Step 2: Use similarity in \(\triangle ABE\)

Since \(DF \parallel AE\) and \(D\) is on \(AB\), \(F\) is on \(BE\), we have:

\[\triangle BDF \sim \triangle BAE \quad (\text{AA similarity})\]

Thus,

\[\frac{BD}{BA} = \frac{BF}{BE} = \frac{DF}{AE} \quad \text{...(2)}\]

Step 3: Relate \(BF\) and \(BE\) using (1) and (2)

From (1) and (2), the common ratio is \(\dfrac{BD}{BA}\).
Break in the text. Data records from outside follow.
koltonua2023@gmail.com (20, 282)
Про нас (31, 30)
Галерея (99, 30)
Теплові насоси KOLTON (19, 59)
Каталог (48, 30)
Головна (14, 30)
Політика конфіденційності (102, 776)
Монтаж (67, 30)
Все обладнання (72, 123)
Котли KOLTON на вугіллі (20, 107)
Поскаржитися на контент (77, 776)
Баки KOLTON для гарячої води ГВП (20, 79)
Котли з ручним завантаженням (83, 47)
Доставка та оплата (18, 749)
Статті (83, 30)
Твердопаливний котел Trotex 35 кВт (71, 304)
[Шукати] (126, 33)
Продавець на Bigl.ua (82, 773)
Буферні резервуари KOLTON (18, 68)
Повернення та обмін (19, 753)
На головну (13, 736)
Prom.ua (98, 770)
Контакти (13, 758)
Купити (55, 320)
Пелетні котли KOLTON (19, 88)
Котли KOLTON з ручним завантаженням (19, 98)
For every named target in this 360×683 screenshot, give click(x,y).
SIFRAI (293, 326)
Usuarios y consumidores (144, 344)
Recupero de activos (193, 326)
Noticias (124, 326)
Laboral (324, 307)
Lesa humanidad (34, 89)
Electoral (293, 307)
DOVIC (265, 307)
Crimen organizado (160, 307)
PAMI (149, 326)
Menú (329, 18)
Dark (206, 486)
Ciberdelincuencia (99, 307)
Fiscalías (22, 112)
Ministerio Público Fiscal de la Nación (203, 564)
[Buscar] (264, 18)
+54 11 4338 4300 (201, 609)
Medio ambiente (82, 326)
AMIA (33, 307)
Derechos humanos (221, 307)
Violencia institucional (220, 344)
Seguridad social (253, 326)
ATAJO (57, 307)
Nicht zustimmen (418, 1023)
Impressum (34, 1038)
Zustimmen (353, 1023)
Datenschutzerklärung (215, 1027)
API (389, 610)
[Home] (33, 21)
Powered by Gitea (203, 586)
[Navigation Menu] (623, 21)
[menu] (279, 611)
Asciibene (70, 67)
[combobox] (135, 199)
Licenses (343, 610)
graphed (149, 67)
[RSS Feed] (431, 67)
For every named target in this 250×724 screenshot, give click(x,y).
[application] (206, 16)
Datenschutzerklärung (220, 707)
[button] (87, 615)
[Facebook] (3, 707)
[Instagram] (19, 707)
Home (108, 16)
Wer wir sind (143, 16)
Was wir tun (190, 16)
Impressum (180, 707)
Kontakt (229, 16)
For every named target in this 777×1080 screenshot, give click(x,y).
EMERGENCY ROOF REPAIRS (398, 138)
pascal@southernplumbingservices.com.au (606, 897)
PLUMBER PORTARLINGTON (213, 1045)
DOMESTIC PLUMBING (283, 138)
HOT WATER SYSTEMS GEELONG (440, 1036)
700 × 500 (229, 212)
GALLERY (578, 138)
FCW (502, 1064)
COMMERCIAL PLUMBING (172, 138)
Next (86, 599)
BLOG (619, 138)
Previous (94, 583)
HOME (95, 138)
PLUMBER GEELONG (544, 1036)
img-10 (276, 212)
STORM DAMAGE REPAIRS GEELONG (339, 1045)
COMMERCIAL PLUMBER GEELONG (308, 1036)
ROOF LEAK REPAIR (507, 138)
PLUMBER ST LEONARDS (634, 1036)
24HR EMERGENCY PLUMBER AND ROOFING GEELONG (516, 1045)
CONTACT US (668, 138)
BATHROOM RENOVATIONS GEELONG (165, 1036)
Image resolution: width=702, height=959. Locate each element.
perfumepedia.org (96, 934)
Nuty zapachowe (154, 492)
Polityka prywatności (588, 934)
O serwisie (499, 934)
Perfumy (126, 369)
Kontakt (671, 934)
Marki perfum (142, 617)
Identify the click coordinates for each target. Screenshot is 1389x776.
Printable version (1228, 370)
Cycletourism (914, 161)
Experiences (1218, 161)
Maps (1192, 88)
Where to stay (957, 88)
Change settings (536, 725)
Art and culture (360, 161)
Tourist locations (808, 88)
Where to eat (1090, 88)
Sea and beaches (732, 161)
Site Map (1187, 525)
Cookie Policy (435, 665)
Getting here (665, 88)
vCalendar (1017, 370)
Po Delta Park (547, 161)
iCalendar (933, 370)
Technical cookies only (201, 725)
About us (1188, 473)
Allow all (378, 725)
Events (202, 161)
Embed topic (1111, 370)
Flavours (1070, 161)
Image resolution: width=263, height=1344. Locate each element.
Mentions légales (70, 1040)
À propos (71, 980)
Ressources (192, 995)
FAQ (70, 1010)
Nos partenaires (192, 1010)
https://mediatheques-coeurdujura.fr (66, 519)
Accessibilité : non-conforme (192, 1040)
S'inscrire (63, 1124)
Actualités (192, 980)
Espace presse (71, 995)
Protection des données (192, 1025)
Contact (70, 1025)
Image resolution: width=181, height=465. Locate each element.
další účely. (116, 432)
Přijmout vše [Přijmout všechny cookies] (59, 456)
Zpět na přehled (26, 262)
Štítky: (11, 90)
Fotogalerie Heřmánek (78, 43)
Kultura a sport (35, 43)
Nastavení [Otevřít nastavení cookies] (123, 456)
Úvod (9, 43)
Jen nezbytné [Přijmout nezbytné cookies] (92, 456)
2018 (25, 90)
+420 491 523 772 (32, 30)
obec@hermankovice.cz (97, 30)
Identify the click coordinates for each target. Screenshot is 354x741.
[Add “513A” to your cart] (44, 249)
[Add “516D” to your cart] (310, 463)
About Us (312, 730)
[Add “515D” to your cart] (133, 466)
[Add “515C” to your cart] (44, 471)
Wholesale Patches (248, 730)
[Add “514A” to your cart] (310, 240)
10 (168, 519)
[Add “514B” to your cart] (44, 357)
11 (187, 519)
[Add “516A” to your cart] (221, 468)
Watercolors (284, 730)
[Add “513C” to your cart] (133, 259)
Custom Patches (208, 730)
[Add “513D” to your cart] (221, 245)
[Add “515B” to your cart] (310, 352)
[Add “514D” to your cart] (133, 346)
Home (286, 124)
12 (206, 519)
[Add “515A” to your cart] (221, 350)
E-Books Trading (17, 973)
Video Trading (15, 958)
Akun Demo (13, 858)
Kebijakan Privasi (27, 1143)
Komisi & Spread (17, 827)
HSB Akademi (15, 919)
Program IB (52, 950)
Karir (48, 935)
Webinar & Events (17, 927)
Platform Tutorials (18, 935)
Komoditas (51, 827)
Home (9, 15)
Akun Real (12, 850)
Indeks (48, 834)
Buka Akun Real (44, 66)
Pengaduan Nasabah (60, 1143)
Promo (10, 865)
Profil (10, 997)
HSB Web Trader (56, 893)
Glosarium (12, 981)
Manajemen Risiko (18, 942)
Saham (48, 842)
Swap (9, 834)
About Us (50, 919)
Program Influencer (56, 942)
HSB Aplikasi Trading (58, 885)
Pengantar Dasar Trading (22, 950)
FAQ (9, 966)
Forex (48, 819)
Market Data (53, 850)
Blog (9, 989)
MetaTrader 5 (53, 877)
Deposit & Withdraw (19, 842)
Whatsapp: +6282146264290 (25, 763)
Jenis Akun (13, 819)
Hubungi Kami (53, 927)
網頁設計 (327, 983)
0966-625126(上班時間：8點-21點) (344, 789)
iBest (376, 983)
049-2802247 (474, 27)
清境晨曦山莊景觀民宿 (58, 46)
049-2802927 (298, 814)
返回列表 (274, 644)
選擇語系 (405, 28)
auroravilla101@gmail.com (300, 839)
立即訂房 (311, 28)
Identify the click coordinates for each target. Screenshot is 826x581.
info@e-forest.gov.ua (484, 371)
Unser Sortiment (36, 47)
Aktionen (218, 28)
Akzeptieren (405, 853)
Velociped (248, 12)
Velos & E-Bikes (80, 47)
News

Hence,

\[\frac{BE}{BC} = \frac{BD}{BA} = \frac{BF}{BE}\]

So,

\[\frac{BF}{BE} = \frac{BE}{BC} \quad \text{...(3)}\]

Step 4: Express segments on \(BC\)

Points \(B, F, E, C\) lie on the same straight line in that order, so:

\[BC = BE + EC, \quad BE = BF + FE\]

From (3):

\[BF \cdot BC = BE^2\]

Substitute \(BC = BE + EC\):

\[BF(BE + EC) = BE^2\]

\[BF \cdot BE + BF \cdot EC = BE^2\]

But \(BE = BF + FE\), so:

\[BE^2 = BE(BF + FE) = BF \cdot BE + BE \cdot FE\]

Comparing with the previous expression:

\[BF \cdot BE + BF \cdot EC = BF \cdot BE + BE \cdot FE\]

Cancel \(BF \cdot BE\) from both sides:

\[BF \cdot EC = BE \cdot FE\]

Step 5: Form the required ratio

Divide both sides by \(FE \cdot EC\) (non-zero):

\[\frac{BF}{FE} = \frac{BE}{EC}\]

Hence proved.